TEXT PASSAGE:
══════════════════════════════

Ageing 7

I love the local handyman who was working on the house yesterday and said firmly ‘the only thing I have against you coming here is your age!’ He decided it was a good acre in all, and that he wouldn’t take it on himself. As he stands quietly meditating for most of the day I can quite see that he wouldn’t, but of course I am now spurred on to show him that he is wrong – even if I have nightmares when I close my eyes and consider the decorating in the house, the garden… Ah well, all will pass and you must come and help cut a hedge in due course!

X had a bad crash in her car. She apparently dozed off while driving, and went into a 32-wheeled articulated truck carrying a load of lubricating oil in drums, in spite of the driver getting right onto the grass on his side of the road in the effort to keep out of her way. As you would expect, hitting such a heavy vehicle more or less head on, her car was severely crushed, and poor X had both legs broken and her pelvis – one leg in no less than seven places. It took two hours to cut her out of the remnants of her car, and she is 81, and must be almost indestructible to survive at all, I think. So maybe Y is right not to allow me to drive further than about five miles alone!!!

X has become progressively worse. She won’t go out at all. Her mind is in a loop and at times she can be quite aggressive. She doesn’t answer her phones and they should be cut off. Carers go in to her three times daily, seven days a week.

Her mind is in a loop

I had another x ray, another ECG and then the interview. The ECG was drawn out as the sister wanted to use me as a demonstration for a couple of medical students. Luckily they had warm hands.

How I hate having my eyes tested – especially the big blue light which they bring closer and closer until one can’t help watering and blinking madly however much they say, ‘Don’t blink, just for the moment. Try not to blink.’ However the result was satisfactory. He reckoned that my glasses were the right ones to have, and thought my eye strain might have been through keeping the things I was looking at at the near limit of my capacity to focus, whereas the man who made the glasses had made them for typewriter range, as it were; and he couldn’t find anything else wrong or impending apart from a minor infection of the lids for which I have an ointment. He also reckoned that the deterioration I had noticed was to be expected, and could be expected not to continue for a good time – so no reason for alarm (apart from wondering how much his bill will be, which he said they would send!)

══════════════════════════════

PROVIDED INFORMATION:
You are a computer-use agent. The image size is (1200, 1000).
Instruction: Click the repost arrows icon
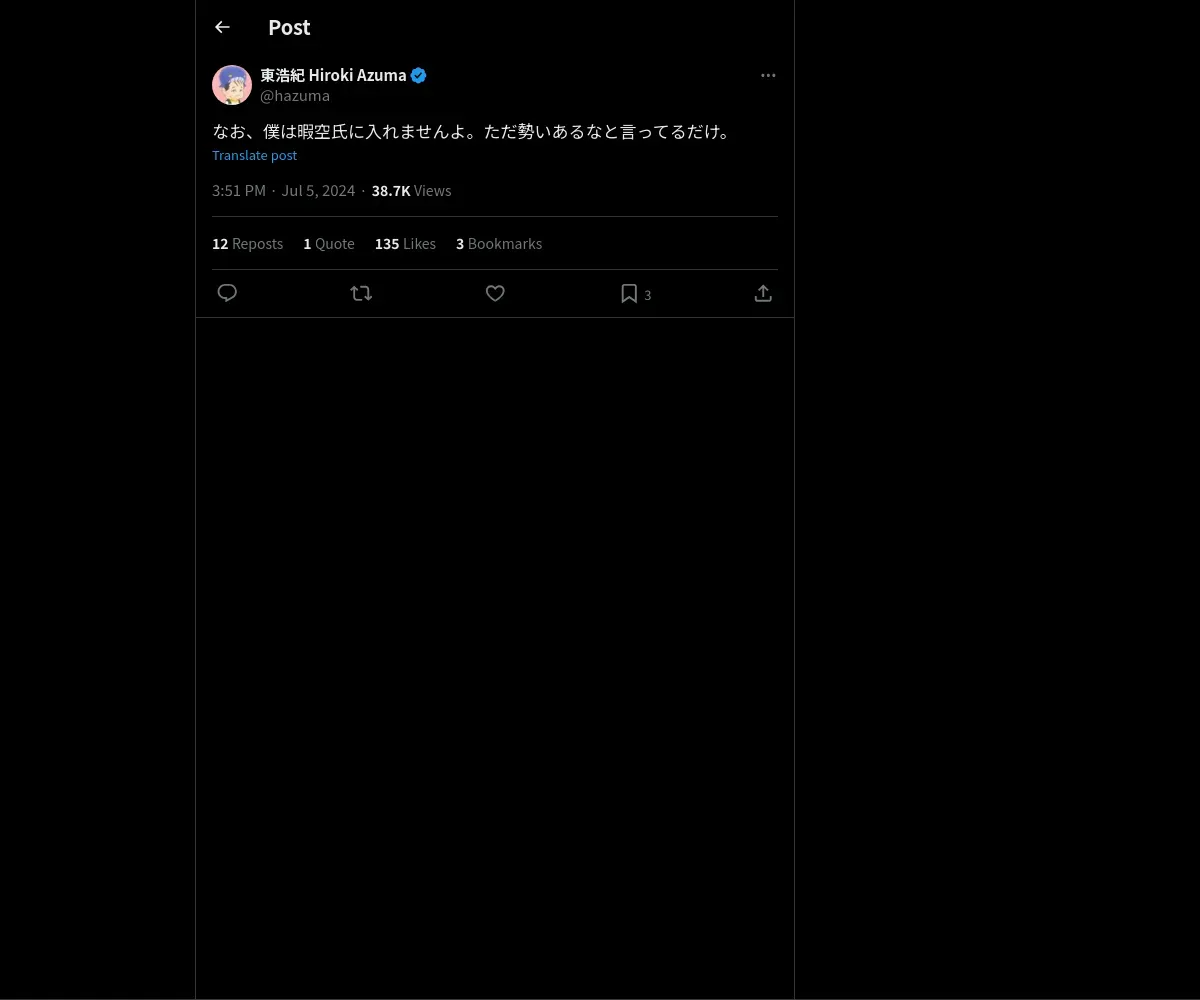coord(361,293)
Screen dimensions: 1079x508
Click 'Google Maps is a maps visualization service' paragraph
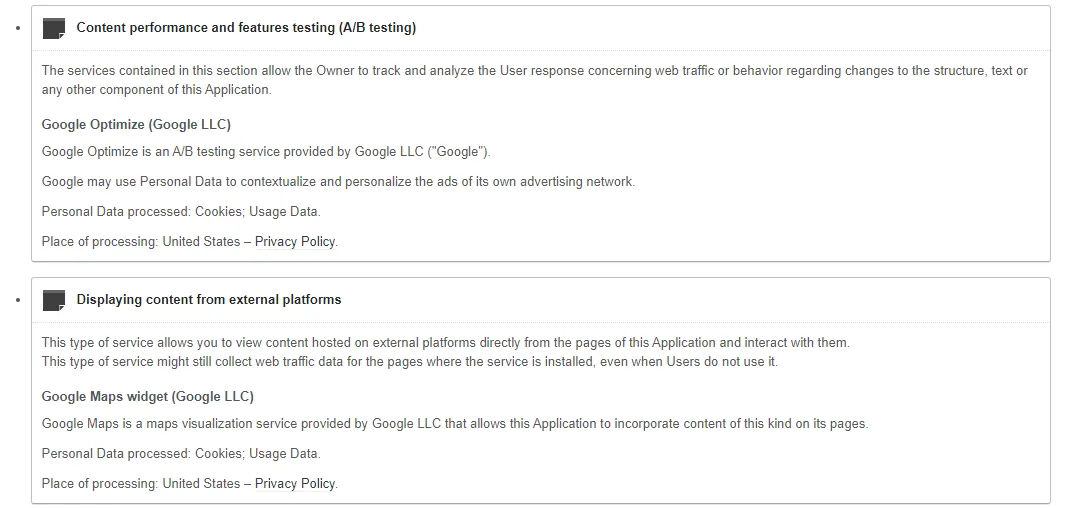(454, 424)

══════════════════════════════

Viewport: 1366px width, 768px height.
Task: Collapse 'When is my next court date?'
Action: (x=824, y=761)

══════════════════════════════

WHAT YOU NEED TO DO:
1. Print everything in the passage about aging from "X has become" down to "had warm hands.".
2. Answer these questions using the passage about aging:
(a) How old is the woman who crashed her car into the truck?
(b) Why did the ECG take longer than usual?
(c) What is the ointment for?
None of the data is needed here.

REPLIES:
1.
X has become progressively worse. She won’t go out at all. Her mind is in a loop and at times she can be quite aggressive. She doesn’t answer her phones and they should be cut off. Carers go in to her three times daily, seven days a week.

Her mind is in a loop

I had another x ray, another ECG and then the interview. The ECG was drawn out as the sister wanted to use me as a demonstration for a couple of medical students. Luckily they had warm hands.

2.
(a) She is 81.
(b) The sister wanted to use the writer as a demonstration for a couple of medical students.
(c) It is for a minor infection of the lids.